The script is straightforward. Only two Python-specific implementation details require comment:

  • To achieve real-time behavior, all input and output must be unbuffered. This is the reason the script uses sys.stdin.readline() in a while loop, instead of the more familiar idiom for line in sys.stdin:. Also, make sure to run this script using Python’s -u command-line option.
  • The line buf = buf[-buflen:] retains the last buflen elements in the array. If the array contains fewer than buflen elements, then all of them are retained.

It should be clear that listing 11.10 is only the beginning. Not only are all features missing that would make the program more robust (error-handling, and so on), but the function of the script could be extended in many ways:

  • Observe and combine multiple input sources. The script in listing 11.10 listens to its own standard input—instead, it could keep tabs on a range of different log files, combine data from all of them, and generate a unified status plot.
  • Conversely, split a single, heterogeneous input source into multiple data streams, and maintain several gnuplot processes, each of which is used to plot only a single output channel.
  • Statistically manipulate the data, remove outliers, and identify trends. The results of a predictive model could be combined with the raw output so that both can be plotted together and compared easily.
  • Make any other modifications you can think of ...

The options are endless but have little to do with our primary topic, which is gnuplot. Listing 11.10 is only intended to get you started.

11.7. Summary

In this chapter, you learned about ways to automate gnuplot tasks. Gnuplot provides some programming constructs, such as loops and conditionals, but for more complicated tasks, it may be more convenient to “drive” gnuplot from an external programming language as a subprocess.

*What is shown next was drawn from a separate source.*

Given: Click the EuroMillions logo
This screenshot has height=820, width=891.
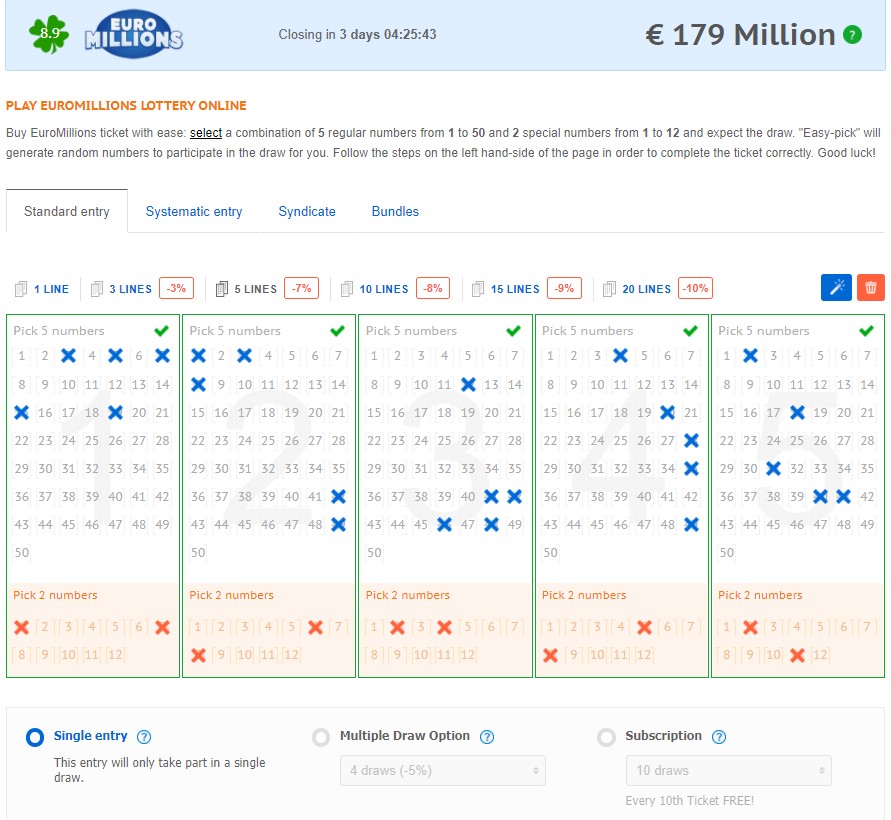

Another way to automate tasks is to capture all the required gnuplot commands in scripts that can be run by themselves, as batch processes, or even as part of Unix pipelines. In chapter 12, you’ll learn about additional uses for script files.

Gnuplot’s automation capabilities enable the creation of animated graphics. We demonstrated the basic principles and then used them in a particularly interesting application: the real-time monitoring of a live data stream.